Shame washed over Lynsey. Her father was probably guilty of the blackmail Julian had accused him of. She might not have approved of the way Julian had behaved at the time of their breakup, but she’d never known Julian to lie. From the evidence she’d found today she couldn’t say the same of her father.

  She blinked at the annoying cursor, her eyes dry from staring at the screen. Her mother had no idea what password her father might have used back then. She could barely remember the laptop.

  Lynsey frowned. If only she could change the password to something else, but she couldn’t do that without typing in the one that was assigned to the machine.

  She typed in her own name, then her mother’s, and finally Yasmin’s. No luck there. Next she tried her grandparents’ names and the names of every pet they’d ever owned. It was no good. The mocking ‘incorrect password’ came up time and time again.

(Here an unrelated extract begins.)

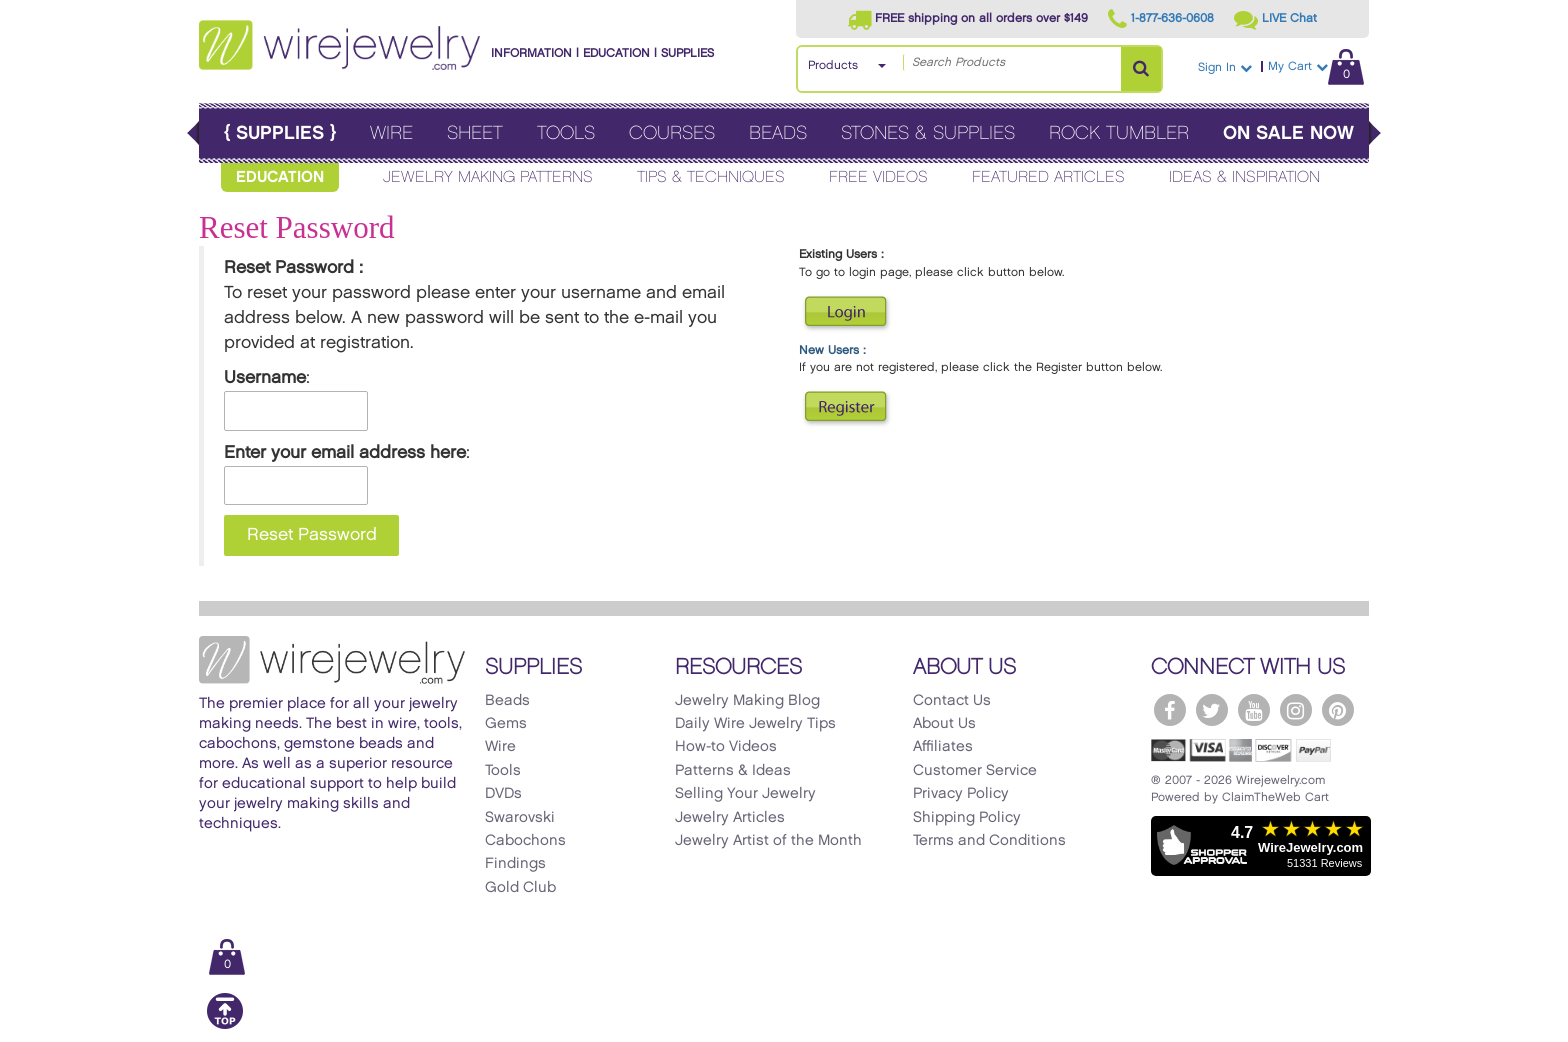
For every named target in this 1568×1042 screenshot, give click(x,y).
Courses (672, 133)
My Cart (1316, 66)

  Unable to sit any longer, Lynsey got up and walked over to the low wooden chest of drawers that had been hers as a child. It was almost empty now, the top drawer holding only a spare bikini and some old running gear. A couple of pairs of black leggings and a few old hoodies were in the bottom drawer alongside her Mindalby High football jersey, with the year she’d finished Year Twelve printed across the back. Underneath the jersey was her yearbook. She pulled it out and flicked straight to the tearstained page where she knew she’d find the photograph of Julian. He stared back at her with brooding eyes like he was barely tolerating the school tie. A bad boy with a chip on his shoulder and a diamond heart. Dependable— always dependable.

  Lynsey’s throat ached with unshed tears. How could her father have done it? Blackmailed her boyfriend. A boyfriend he must have known she loved. And why? Why had Donald Carter been so desperate for his daughter to leave Mindalby when she already had a career path open to her at the mill?

  Lynsey stilled, her gaze shifting to the folder on her bed holding the certificates for the paintings and jewellery and God only knew what else. Maybe her father had never wanted her to join him at Mindalby Cotton. Maybe he’d feared she’d find out what he was up to.